If there is interest, I'm happy to iterate the patch until it's
accepted. If there's no interest, that's fine too - I'll then likely
resort to moving the restrictions desired for Chrome OS into an LSM we
compile into our kernels.

On Fri, Oct 14, 2016 at 6:22 PM, Mattias Nissler <mnissler@chromium.org> wrote:
> Forgot to mention: I realize my motivation is very specific to Chrome
> OS, however the nolinks option seemed useful also as a mitigation to
> generic privilege escalation symlink attacks, for cases where
> disabling symlinks/hardlinks is acceptable.
>
> On Fri, Oct 14, 2016 at 5:50 PM, Mattias Nissler <mnissler@chromium.org> wrote:
>> On Fri, Oct 14, 2016 at 5:00 PM, Al Viro <viro@zeniv.linux.org.uk> wrote:
>>>
>>> On Fri, Oct 14, 2016 at 03:55:15PM +0100, Al Viro wrote:
>>> > > Setting the "nolinks" mount option helps prevent privileged writers
>>> > > from modifying files unintentionally in case there is an unexpected
>>> > > link along the accessed path. The "nolinks" option is thus useful as a
>>> > > defensive measure against persistent exploits (i.e. a system getting
>>> > > re-exploited after a reboot) for systems that employ a read-only or
>>> > > dm-verity-protected rootfs. These systems prevent non-legit binaries
>>> > > from running after reboot. However, legit code typically still reads
>>> > > from and writes to a writable file system previously under full
>>> > > control of the attacker, who can place symlinks to trick file writes
>>> > > after reboot to target a file of their choice. "nolinks" fundamentally
>>> > > prevents this.
>>> >
>>> > Which parts of the tree would be on that "protected" rootfs and which would
>>> > you mount with that option?  Description above is rather vague and I'm
>>> > not convinced that it actually buys you anything.  Details, please...
>>
>> Apologies for the vague description, I'm happy to explain in detail.
>>
>> In case of Chrome OS, we have all binaries on a dm-verity rootfs, so
>> an attacker can't modify any binaries. After reboot, everything except
>> the rootfs is mounted noexec, so there's no way to re-gain code
>> execution after reboot by modifying existing binaries or dropping new
>> ones.
>>
>> We've seen multiple exploits now where the attacker worked around
>> these limitations in two steps:
>>
>> 1. Before reboot, the attacker sets up symlinks on the writeable file
>> system (called "stateful" file system), which are later accessed by
>> legit boot code (such as init scripts) after reboot. For example, an
>> init script that copies file A to B can be abused by an attacker by
>> symlinking or hardlinking B to a location C of their choice, and
>> placing desired data to be written to C in A. That gives the attacker
>> a primitive to write data of their choice to a path of their choice
>> after reboot. Note that this primitive may target locations _outside_
>> the stateful file system the attacker previously had control of.

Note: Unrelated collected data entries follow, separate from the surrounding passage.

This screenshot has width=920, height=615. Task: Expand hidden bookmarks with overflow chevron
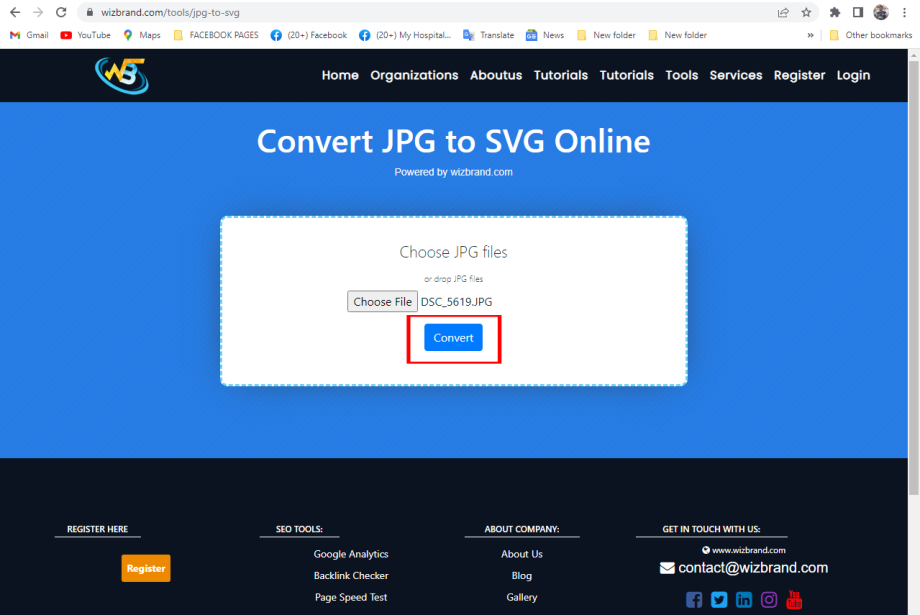point(811,34)
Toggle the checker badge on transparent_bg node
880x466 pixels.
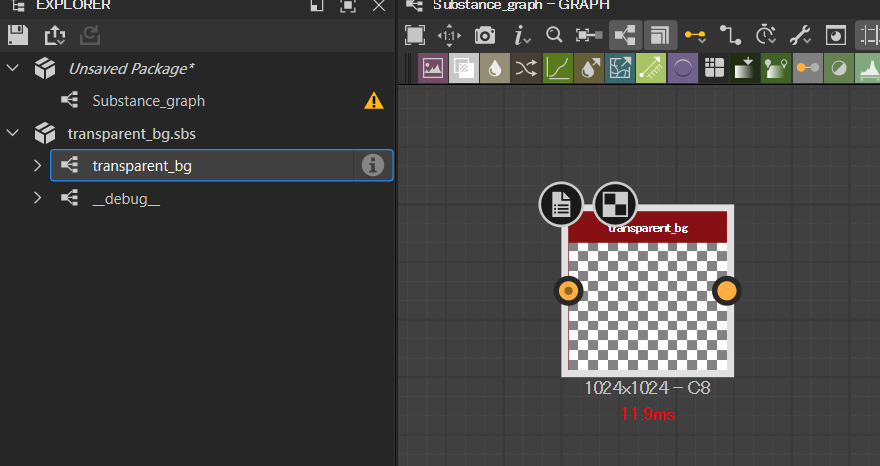(x=615, y=205)

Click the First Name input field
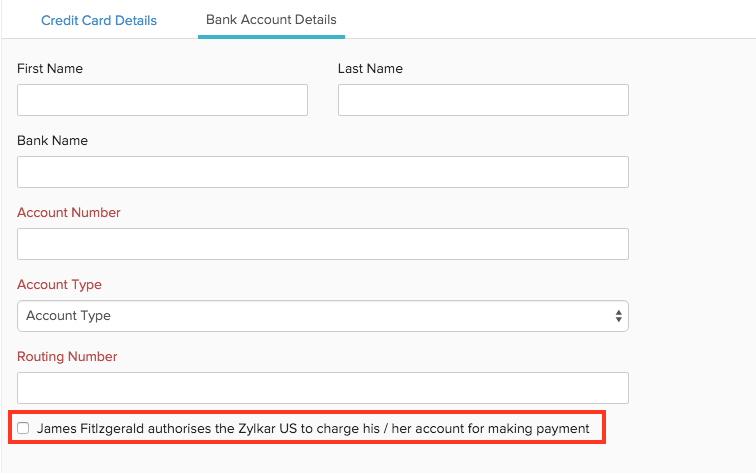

>> Particularly of interest are targets on /sys, but also tmpfs on /run
>> etc.
>>
>> 2. The second step for a successful attack is finding some legit code
>> invoked in the boot flow that has a vulnerability exploitable by
>> feeding it unexpected data. As an example, there are Linux userspace
>> utilities that read config from /run which may contain shell commands
>> the the utility executes, through which the attacker can gain code
>> execution again.
>>
>> The purpose of the proposed patch is to raise the bar for the first
>> step of the attack: Writing arbitrary files after reboot. I'm
>> intending to mount the stateful file system with the nolinks option
>> (or otherwise prevent symlink traversal). This will help make sure
>> that any legit writes taking place during boot in init scripts etc. go
>> to the files intended by the developer, and can't be redirected by an
>> attacker.
>>
>> Does this make more sense to you?
>>
>>>
>>>
>>> PS: what the hell do restrictions on _following_ symlinks have to _creating_
>>> hardlinks?  I'm trying to imagine a threat model where both would apply or
>>> anything else beyond the word "link" they would have in common...
>>
>> The restriction is not on _creating_ hard links, but _opening_
>> hardlinks. The commonality is in the confusion between the file you're
>> meaning to write vs. the file you actually end up writing to, which
>> stems from the fact that as things stand a file can be accessible on
>> other paths than its canonical one. For Chrome OS, I'd like to get to
>> a point where most privileged code can only access a file via its
>> canonical name (bind mounts are an OK exception as they're not
>> persistent, so out of reach for manipulation).
>>
>>>
>>> The one you've described above might have something to do with the first
>>> one (modulo missing description of the setup you have in mind), but it
>>> clearly has nothing to do with the second - attackers could've created
>>> whatever they wanted while the fs had been under their control, after all.
>>> Doesn't make sense...
--
To unsubscribe from this list: send the line "unsubscribe linux-fsdevel" in
the body of a message to majordomo@vger.kernel.org
More majordomo info at  http://vger.kernel.org/majordomo-info.html
Austin S. Hemmelgarn Oct. 17, 2016, 2:14 p.m. UTC | #6
On 2016-10-17 09:02, Mattias Nissler wrote:
> OK, no more feedback thus far. Is there generally any interest in a
> mount option to avoid path name aliasing resulting in target file
> confusion? Perhaps a version that only disables symlinks instead of
> also hard-disabling files hard-linked to multiple locations (those are
> much lower risk for the situation I care about)?
>
> If there is interest, I'm happy to iterate the patch until it's
> accepted. If there's no interest, that's fine too - I'll then likely
> resort to moving the restrictions desired for Chrome OS into an LSM we
> compile into our kernels.
I can see the symlink related part potentially being useful in other 
cases, although if you do get rid of the hardlink portion, I'd suggest 
renaming the mount option to 'nosymlinks'.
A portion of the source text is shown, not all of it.